The AMA reports, “California bill proposes emissions testing for motorcycles. Recently, California State Senator Fran Pavley introduced legislation that would ‘amend Section 44011 of, and to add Section 44012.5 to, the Health and Safety Code, relating to air pollution.’” The legislation requires California motorcycle owners to get smog tests every two years for all 2000 or newer vehicles.
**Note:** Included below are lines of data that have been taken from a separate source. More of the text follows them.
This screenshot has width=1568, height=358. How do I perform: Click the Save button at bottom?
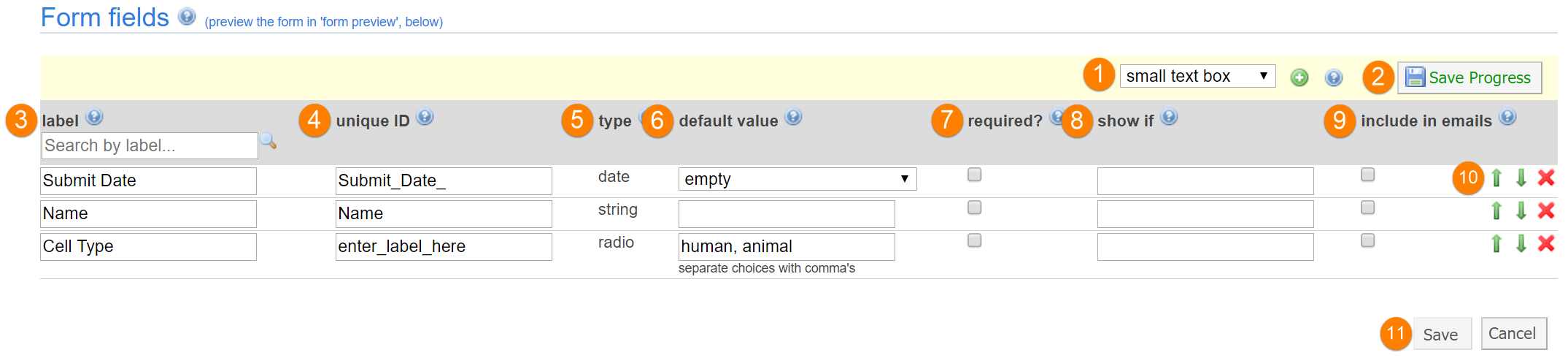(1441, 334)
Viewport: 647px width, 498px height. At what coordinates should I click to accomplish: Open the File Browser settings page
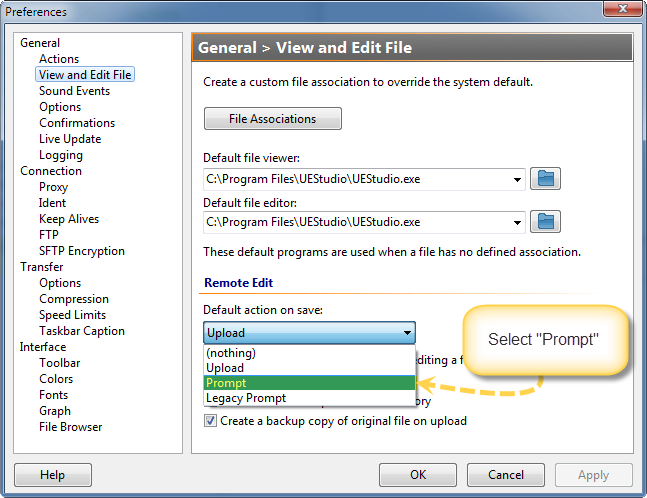click(71, 427)
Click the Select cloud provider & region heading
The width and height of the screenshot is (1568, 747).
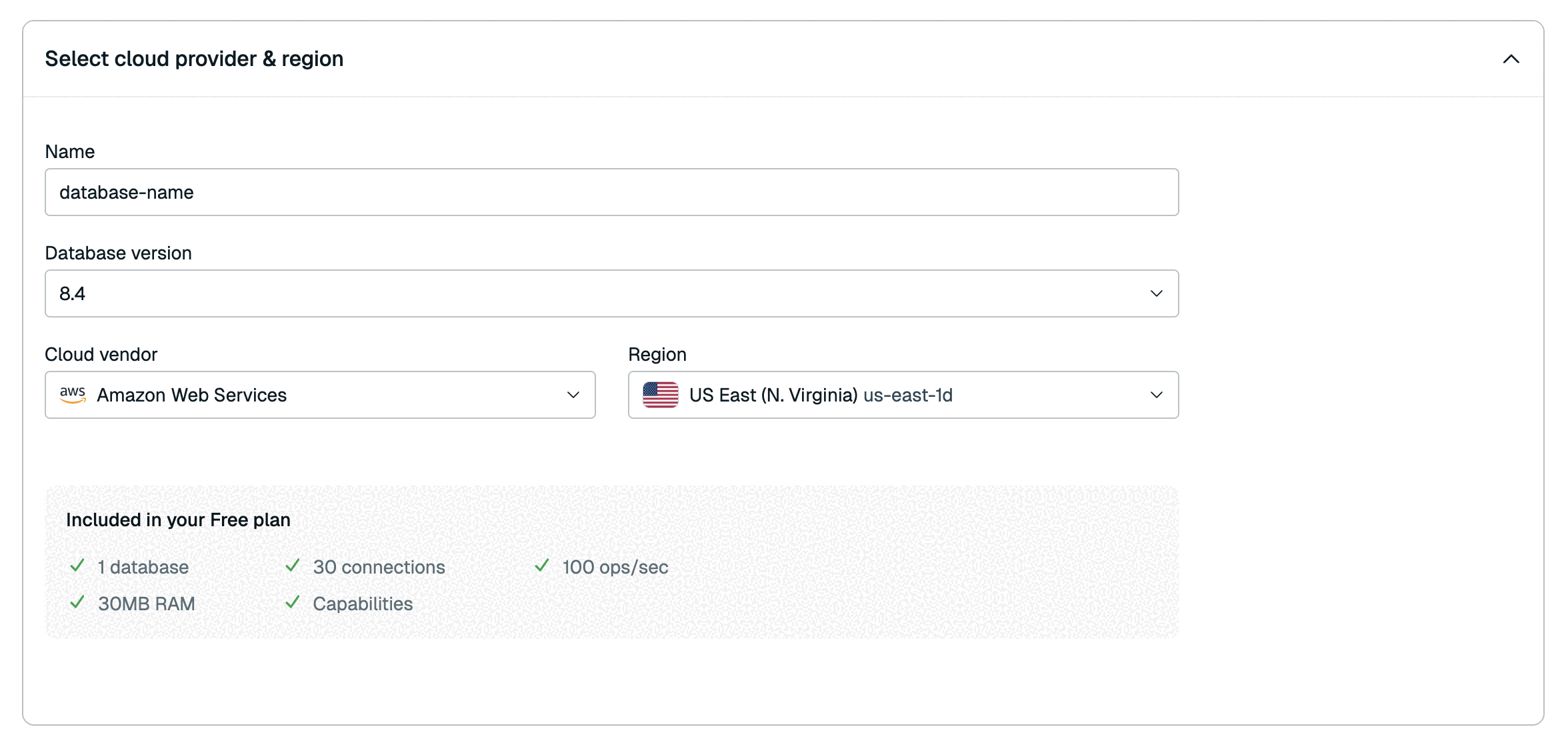[194, 59]
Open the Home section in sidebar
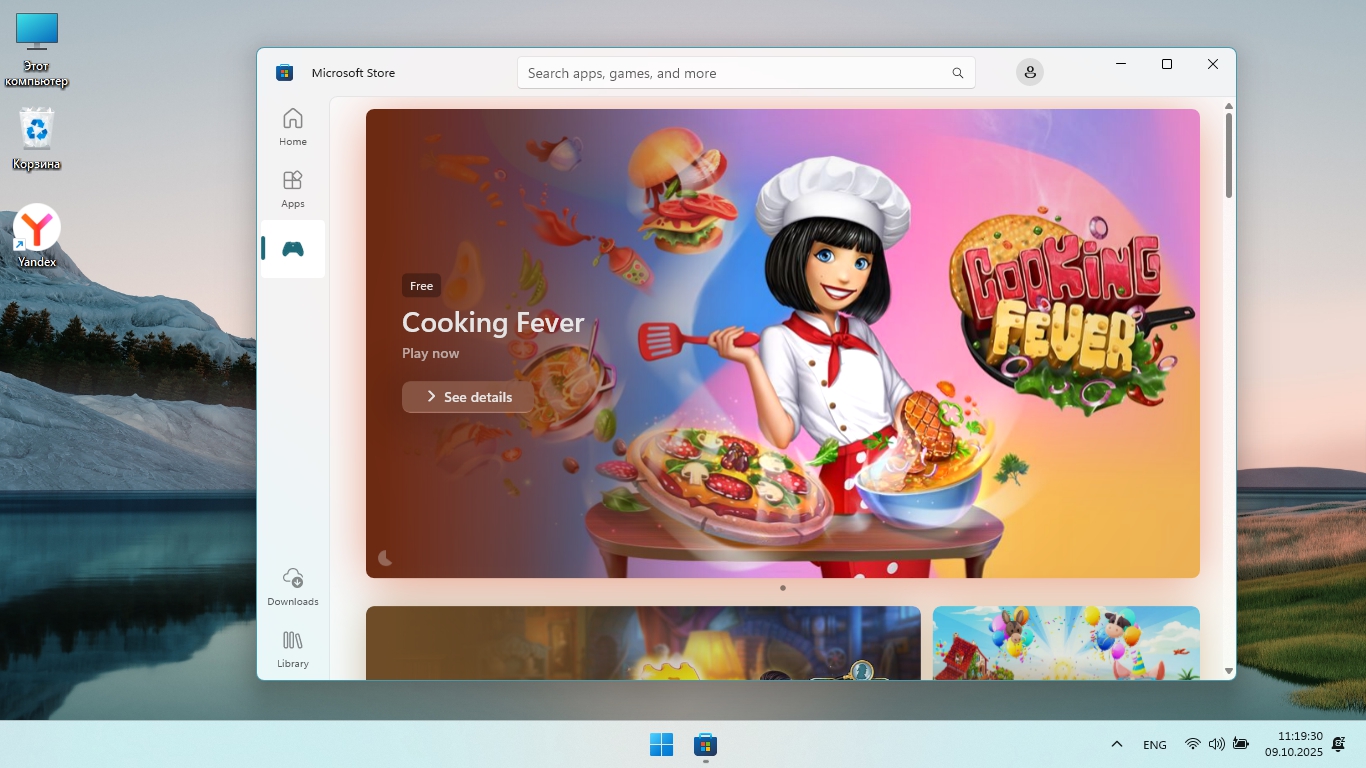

Obviously, California EPA approved exhaust and fuel systems would be required to pass the smog tests.

NHTSA Recalls

Harley-Davidson 2002 to 2009 VRSC (excluding VRSCF model): The mounting bracket for the LED turn signal kit’s controller can punch a hole in the oil filter.

Kawasaki: 2008-2009 KLR 650 (KL650E8F/L, KL650E9F/L): 1) Bolts for the muffler assembly come loose from the frame allowing it to fall off. 2) Wiring harness shorts against the frame can cause an engine electrical system failure.

Kawasaki: 2009 Ninja ZX10R (ZX1000E9F/E9FA/E9FAL): Timing inspection caps on the starter clutch cover can come loose and fall out, allowing oil to leak onto the rear tire or engine failure.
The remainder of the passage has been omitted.